Vieles greift hier ineinander, ist „gelebtes Miteinander“, wie Steffi Briel-Kaschow sagt. Das liegt auch an der unkomplizierten Zusammenarbeit über Institutionen hinweg. Ayse Ilter koordiniert im Rahmen des Projektes „Berg- und Talachse Stolberg“ das Stadtteilbüro Berg und arbeitet eng mit den insgesamt zwölf sich in der Kirchengemeinde engagierenden Ehrenamtlichen zusammen. Ein weiterer Partner ist die Low-tech als gemeinnützige Bildungseinrichtung. In der Stadtteilkonferenz „Lebendige Liester“ (die in der Kirche St. Hermann Josef stattfindet) wird gemeinsam mit Bewohnern beraten und geplant, was sie sich wünschen, um ihren Stadtteil lebenswert zu machen.
So ist eine ganze Reihe sozialer Angebote entstanden, die die Älteren im Stadtteil vor der Isolation bewahren sollen, geflüchtete Familien aus Syrien oder der Ukraine in die Nachbarschaft einbinden oder den Austausch zwischen Jung und Alt fördern. Da ist zum Beispiel das von Stadt und Low-tech getragene Projekt „Wissensoase Liester“, dessen Ziel es ist, die Teilhabe Älterer im Stadtteil zu verbessern. Dazu zählen Beratung, Begegnung und Austausch, Bildungs- und Freizeitangebote und Veranstaltungen. Daraus ist unter anderem ein Repair-Café entstanden, das Donnerstagsnachmittags stattfindet. Hier können defekte Haushaltsgeräte oder Fahrräder unter fachkundiger Anleitung repariert werden.
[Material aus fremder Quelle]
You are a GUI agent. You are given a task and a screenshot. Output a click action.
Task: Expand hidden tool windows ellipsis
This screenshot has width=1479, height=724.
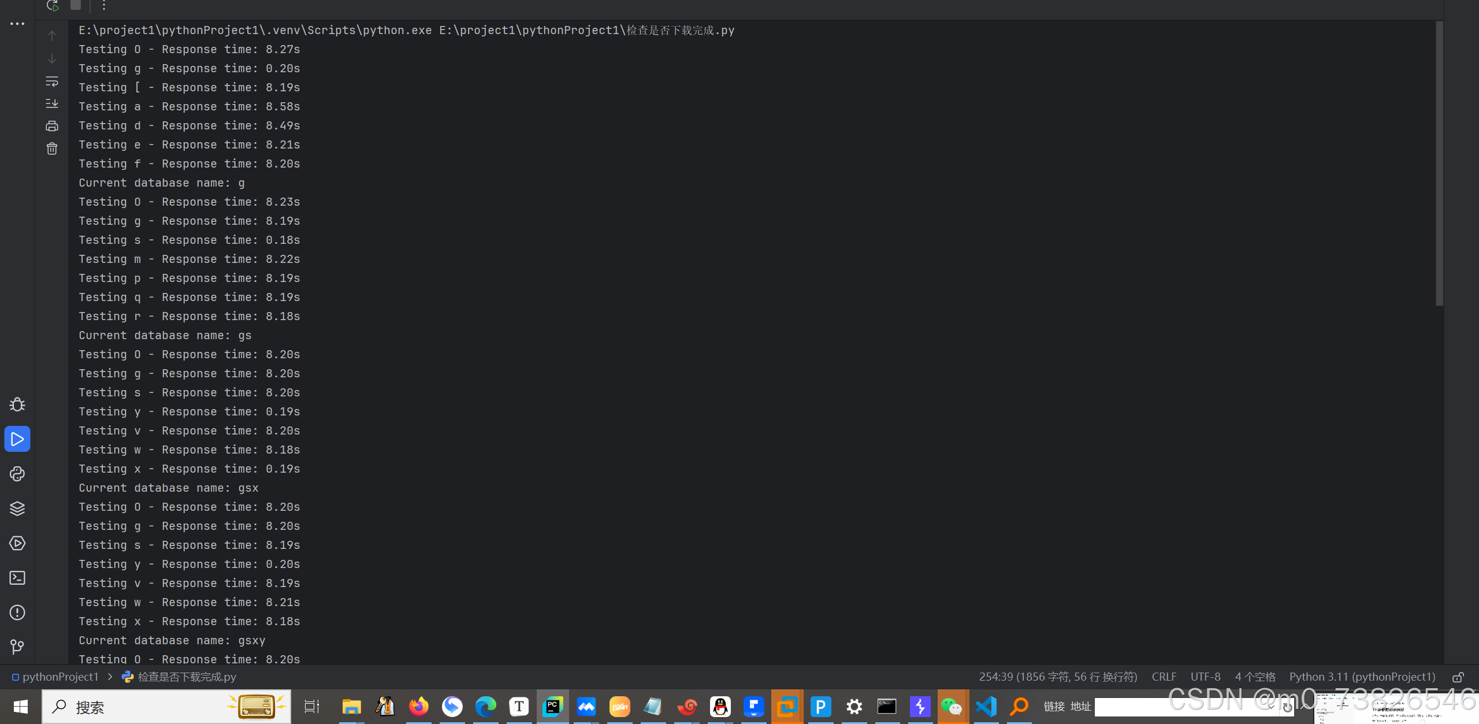coord(17,24)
Das ist zum einen nachhaltig und contra Wegwerfen, zum anderen ist es ein wertvoller Wissenstransfer, wie Ayse Ilter sagt. „Die Älteren geben ihr Wissen an Jüngere weiter. Man lernt sich kennen und unterstützt sich gegenseitig.“
Seit Kurzem gehört auch das Projekt „Liester-Liebe“ der beiden Künstler Agnes Bläsen und Dirk Schulte zum Stadtteilangebot dazu. Mit Bewohnern wollen sie auf kreative Weise erarbeiten, was ihr Viertel ausmacht, was sie sich wünschen und wie sie leben. So sind sie auch zum „Oase-Treff“ gekommen und haben sich von den Gästen deren Geschichten erzählen lassen. „Wir sind ganz herzlich aufgenommen worden und haben viel aus der Lebenswirklichkeit der Menschen hier erfahren“, erzählt Agnes Bläsen. Sie und Dirk Schulte sind ganz begeistert, von dem, was Irene Scholz und Steffi Briel-Kaschow hier leisten, und von der Gemeinschaft, die hier gewachsen ist.
Immer wieder überschneiden und verflechten sich so Angebote und Initiativen und unterstützen sich gegenseitig. Zum Beispiel bei Veranstaltungen. Gibt ein auswärtiger Chor ein Konzert, backen die Ehrenamtlichen des „Oase-Treffs“ den Kuchen für den gemütlichen Ausklang danach. Für einen Senioren-Tanztee hätten sie auch schon den Innenraum der Kirche freigeräumt, erzählt Irene Scholz. hier wird auch der sehr beliebte
Adventsmarkt abgehalten. Großen Anklang findet regelmäßig die „Ü40-Disco“, die mehrmals im Jahr im Discokeller des „Oase-Treffs“ stattfindet. Früher habe es mal regelmäßig Discos für die Jugendlichen der Gemeinde gegeben, erinnert sich Irene Scholz. Einige davon schwingen heute wieder dort das Tanzbein zu den Songs ihrer Jugend. „Im Durchschnitte kommen 90 bis 100 Leute und nicht nur Ü40 oder 50. Der älteste Besucher ist 95 Jahre alt.“
Höhepunkt war Anfang Juni das große Nachbarschaftsfest auf dem neugestalteten Geschwister-Scholl-Platz gegenüber der Kirche. Hier haben sich all die Projekte und Angebote präsentiert, die das Leben auf der Liester bunt machen, und viele ganz unterschiedliche Menschen sind zusammengekommen und in den Austausch gegangen. Kirchengemeinden können vielleicht in Zukunft nicht mehr alles aus eigener Kraft leisten, aber als Teil eines guten Netzwerkes mit anderen immer noch viel bewirken.